Seattle Times staff reporter
The Roosevelt neighborhood will likely get its wish for a light-rail stop underground instead of an overhead station.
Sound Transit's executive board is expected to choose a tunneled station at busy 12th Avenue Northeast today to be part of its proposed "North Link" line from downtown to Northgate, even though the costs are $35 million to $40 million more than the alternative of building elevated tracks along Interstate 5.
Backers of a tunneled station hope it would promote a populated "town center" where residents could walk between trains, grocery stores, restaurants and homes, said Jim O'Halloran, president of the Roosevelt Neighborhood Association.
Instead of merely griping about elevated tracks, neighborhood groups schmoozed politicians by saying they welcome a tunnel. They printed stickers saying, "Yes, in my Front Yard."
The site could attract riders from Roosevelt High School and high-rise housing next door. A QFC store and parking lot would be demolished, along with four recently built townhouses and a few businesses. Once a station opened, the area could be redeveloped.
By comparison, an elevated stretch would wipe out 35 homes — including a pair of log cabins built in the early 1900s — as well as trees at Ravenna Boulevard. Despite living near a freeway, some homeowners joke about road noise as "the ocean," saying they'd rather stay than be relocated in a transit-agency buyout.
"It's the first neighborhood I've lived in where we know our neighbors and people talk," said Jules Landis.
One drawback of the 12th Avenue site is that it would provide no apparent park-and-ride access, while a freeway site would be served by an existing commuter lots and bike lanes.
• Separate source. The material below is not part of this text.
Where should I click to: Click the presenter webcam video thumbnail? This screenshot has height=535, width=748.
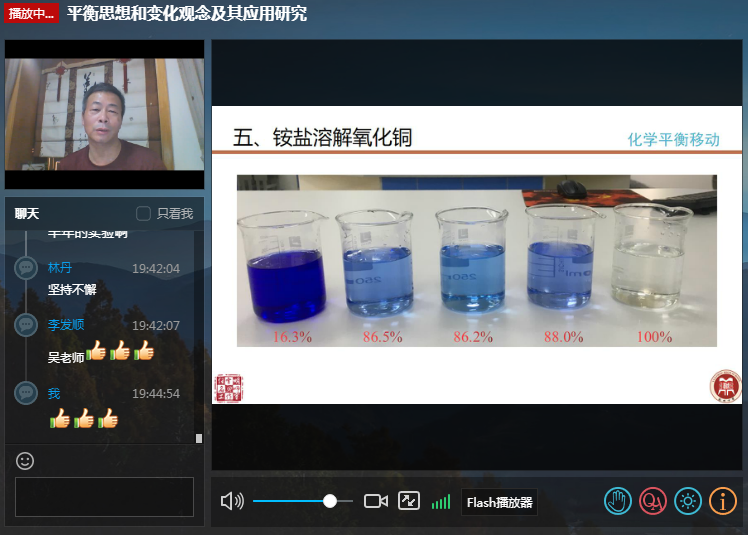[x=104, y=114]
Jon Beahm, whose Shears hair salon on 12th would be condemned, questions the notion of an "urban village" station there without parking. Roosevelt residents at a light-rail forum Tuesday filled a church parking lot with automobiles, he noticed.
Beahm said he learned only a week ago that Sound Transit had altered its station layout, making use of his property, instead of going through a 76-unit condominium project on the same block.
The entire light-rail line running north from downtown will remain only a concept unless voters approve a tax increase.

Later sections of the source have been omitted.